We needed to film vehicles going not only around the track from behind but also zooming toward our Ukraine arm at high speeds. One can only imagine that attempting to have two vehicles speed towards each other and not crash would make you hold your breath. Good thing for stunt drivers, because one of the tires almost fell off the vehicle during one of these attempts, and had it not been for their expertise and knowledge, it would have been a lot scarier. We had to hold up the shoot for a period of time to make sure that this would not happen again, and it did cause some overtime. But ultimately it was a call about safety for everyone on set, and this felt like a good call to make.

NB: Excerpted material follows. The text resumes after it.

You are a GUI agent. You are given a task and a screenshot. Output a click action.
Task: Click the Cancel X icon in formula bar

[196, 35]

The one thing that I can say is: Safety first on all jobs, not just the scary ones. Make sure you have the right people for the right job, that they hold current credentials, and that you have the right safety teams available, including medics and a hospital nearby. As a producer, we have to plan for the worst, so I tend to think of every awful situation and make sure that we are correctly staffed and equipped for it. Then, when nothing happens, we all get to have a sigh of relief.

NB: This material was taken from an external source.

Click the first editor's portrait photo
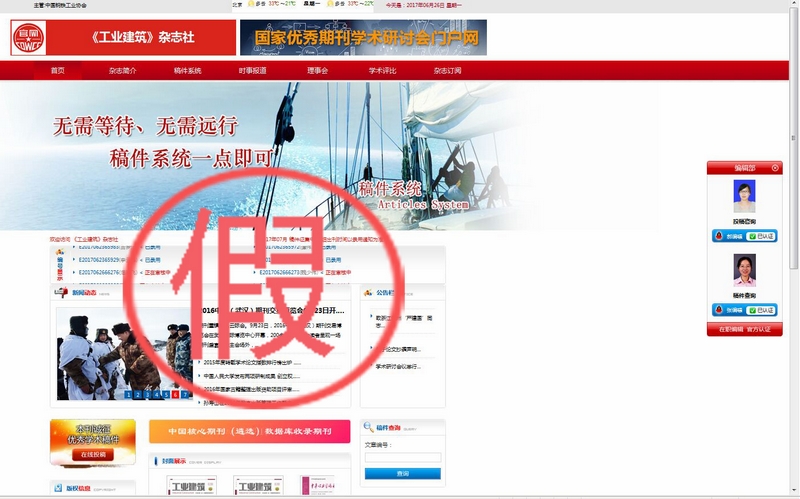 coord(744,196)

Brent Stroller, executive producer at Gravy Films
I had the privilege of working on a lot of TV and theatrical marketing earlier in my career, with one of the biggest highlights working on a stunt/prank-based cable show that turned into a cultural phenomenon. I learned a lot about myself during those days, notably my gag reflex and its tipping point. We once had a shoot in South Africa to support one of their feature films, and the principal talent, true to brand, did all of his own stunts. There were a lot of laughs and some pretty significant injuries, including a broken pelvis from falling out of a tree (on purpose) and a broken eye socket. Pro tip - try not to sneeze with a broken eye socket. It’s meant to hold eyeballs in. Big shout out to the medic and insurance broker on that job. They get all the credit!